Forward osmosis is an osmotic process that uses a semi-permeable membrane to separate water from a low-concentration aqueous solution, but the driving force for this separation is an osmotic pressure gradient, unlike a reverse osmosis process that uses hydraulic pressure. In the forward osmosis process, a draw solution having a concentration (about 5-10 times) higher than feed water is used to induce a net flow such that only water contained in the solution water passes through the membrane.

Using the draw solution, osmosis in the membrane 110 occurs so that only water in seawater is permeated to the higher concentration of the draw solution. Seawater is discharged as brine, and the draw solution is diluted and passes through a separate draw solution separator 120. In the draw solution separator 120, freshwater and draw solutes are separated from the diluted draw solution, and the separated draw solutes are concentrated and fed to the forward osmosis process. This process is repeated in the system so that freshwater can be continuously produced.

Generally, in seawater desalination systems, the production of freshwater relative to the energy input or the chemical input is problematic. Particularly, in the case of forward osmosis desalination systems, the recovery rate of the draw solution is directly related to the efficiency of the seawater desalination system.

US 2009/0297431 discloses a method for increasing the recovery rate of a draw solution. In this method, the draw solution is recovered using MSF (Multiple-stage Flash Distillation) or MED (Multi-Effect Distillation). Cases such as these have the problems of having to use a large number of chambers in order to achieve the desired recovery rate, the method is difficult to apply in practice, separate pressure control is required to make the process complex, and energy consumption is high.

Technologies capable of solving such problems include Korean Patent Registration No. 1020316 owned by the present inventor (see FIG. 2).

In the case of Korean Patent Registration No. 1020316, when a diluted draw solution is fed from a forward osmosis separator 100 into a freshwater separator 1000, the diluted draw solution is separated into gas and freshwater in the freshwater separator 1000, after which the separated gas and freshwater are concentrated again to make a concentrated draw solution which should be fed again into the forward osmosis separator 100. Specifically, the process for separating and re-concentrating the draw solution is required, during which unnecessary energy consumption can occur.

In addition, a separate heating member is adopted to remove solid-state ammonium. This process of removing solid-state ammonium also causes unnecessary energy consumption, thus reducing the efficiency of the desalination system.

What to work on
1. In the passage on forward osmosis, how much more concentrated than the feed water is the draw solution?
2. Display each line of the listing that contains the string "screenshot".
The passage on forward osmosis and the listing were taken from unrelated sources.

Raw data
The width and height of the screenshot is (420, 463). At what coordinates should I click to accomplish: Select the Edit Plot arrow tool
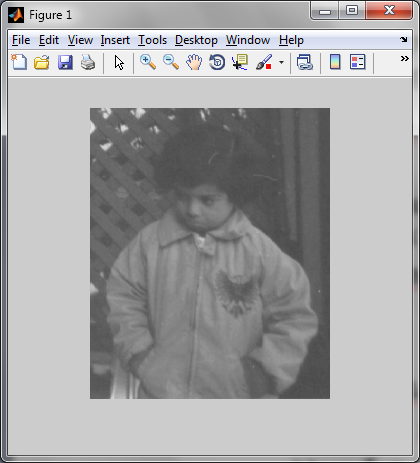119,62
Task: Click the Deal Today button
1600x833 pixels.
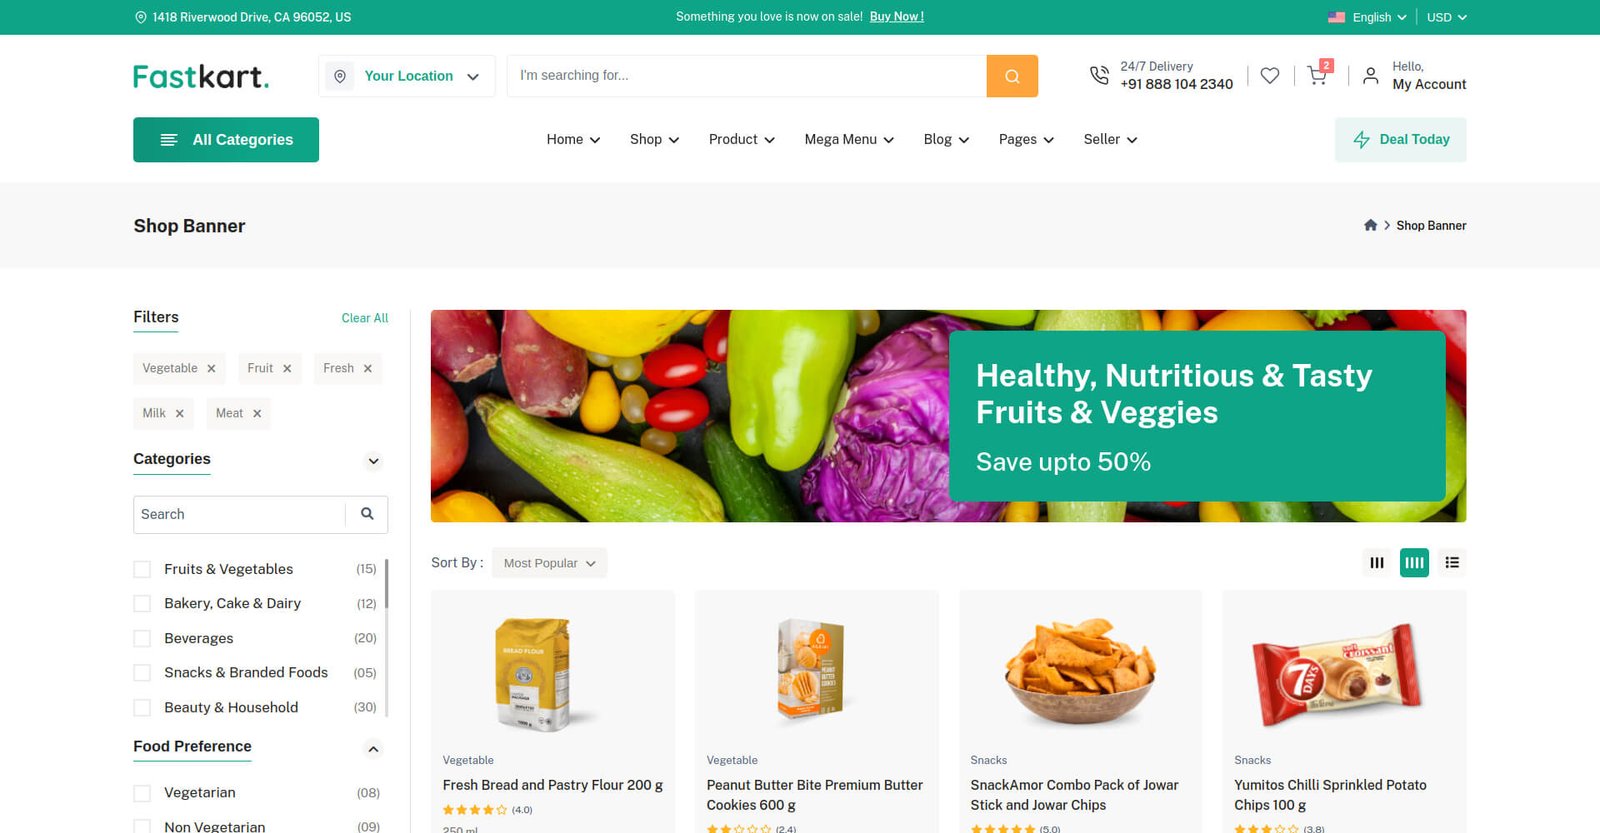Action: click(x=1401, y=140)
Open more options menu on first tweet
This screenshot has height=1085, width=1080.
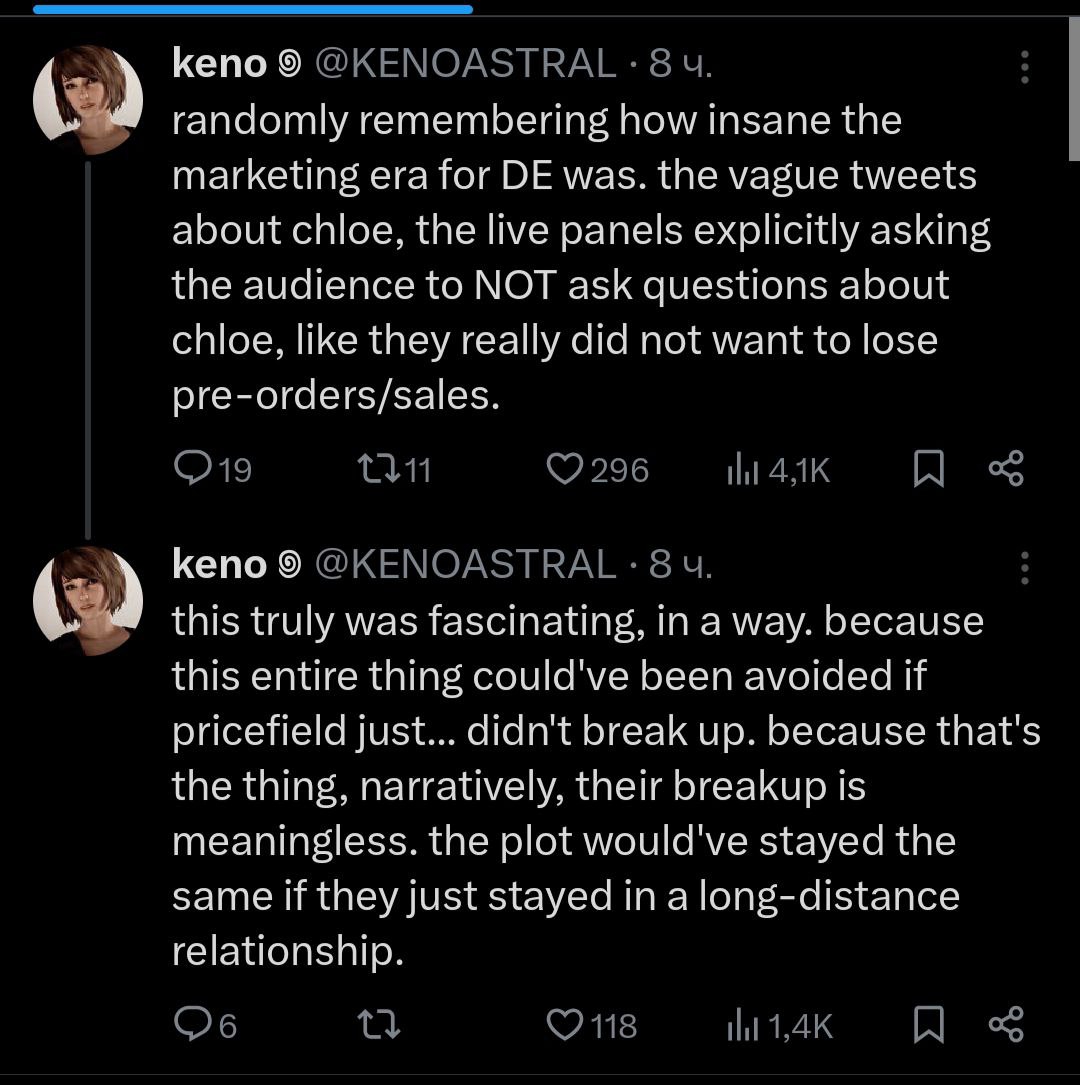pos(1024,67)
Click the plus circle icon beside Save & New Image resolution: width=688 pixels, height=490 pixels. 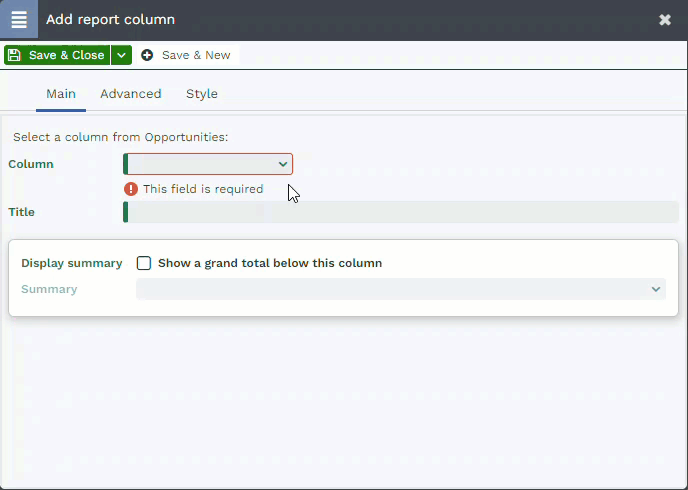(147, 55)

Task results
1. About 5-10 times higher.

2.
The width and height of the screenshot is (420, 463). At what coordinates should I click to accomplish: Select the Edit Plot arrow tool
This screenshot has height=1085, width=1080.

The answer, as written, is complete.